News & Events
Posthumous Degree for City Tech Student Who Lost His Life in a Senseless Act of Street Violence
José Liz, 22, a City Tech senior in the graphic arts program was “living the American dream and determined to steer clear of trouble,” according to friends and classmates who knew him well. “He had a knack for bringing people together and making good things happen. He also worked full time to support his mother, brother and sister and was known in his Corona/Queen neighborhood as a ‘peacemaker.’”
Liz, and his best buddy Alexis Fermin, 23, a recent accounting-school graduate who paid his rent and tuition by working as a mechanic, got word on the early morning of Saturday, March 12, 2005, that another friend was “embroiled in an angry dispute with a gang of punks outside a Corona catering hall,” according to a New York Post account by Marsha Kranes and Jennifer Fermino. The two, both the sons of Dominican immigrants, raced to help their friend out, when, tragically, trouble found them and both were killed in a senseless act of street violence. Four men were charged at the time with gang assault, according to media reports, and two young men were later arrested and charged with second-degree murder.
“Everyone is totally distraught,” said Liz’s classmate Amritpal Minhas, 22, also a graphic arts major. “No one can make sense out of it. Nobody is thinking straight. We’re not believing it actually happened.”
Graphic Arts Professor Don Carli spoke of Liz as a promising young man with “one foot in his old neighborhood and one foot in a very promising future. He had poise, smarts and leadership ability that inspired other kids to do their best.”
Liz worked as an account manager with ADT Security Systems in Long Island City and regularly won “special trips for excelling in sales,” according to ADT’s Human Resources Coordinator Rachael Bhola. “He brought so much joy to the office. We’re all in mourning, trying to keep it together.”
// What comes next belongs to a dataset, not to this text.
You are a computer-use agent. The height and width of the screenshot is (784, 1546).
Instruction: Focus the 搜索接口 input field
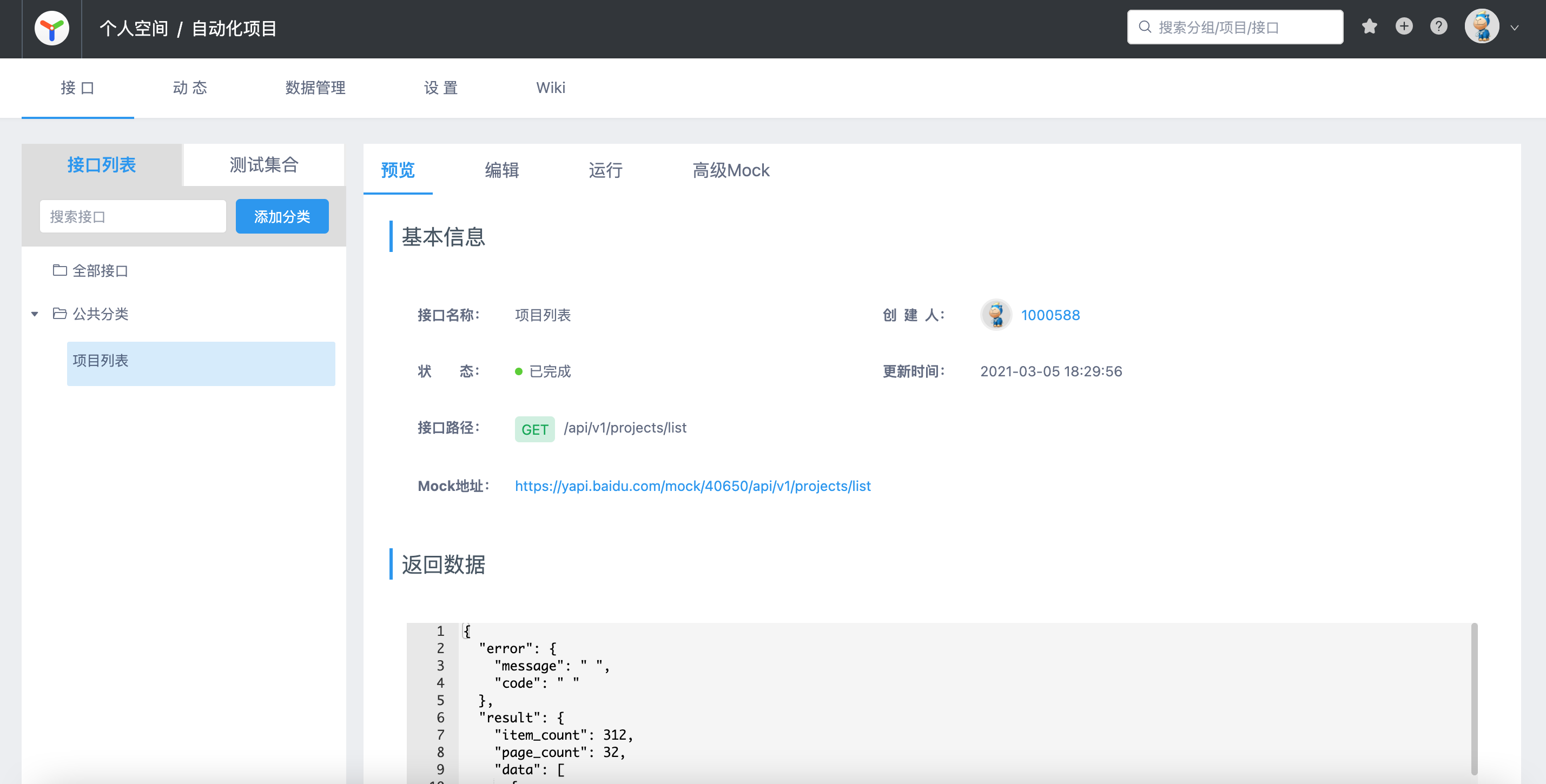point(133,216)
A joint wake was held for Liz and Fermin, followed by a funeral Mass at St. Bartholomew’s Church in Elmhurst/Queens and side-by-side burial in Woodside’s Calvary Cemetery on March 16. The College awarded Liz a posthumous baccalaureate degree at Commencement Exercises in June, and his classmates are planning an event for later this year to launch a scholarship fund in his memory. “They want to honor him and help his family understand that he didn’t live or die for nothing,” Professor Carli added.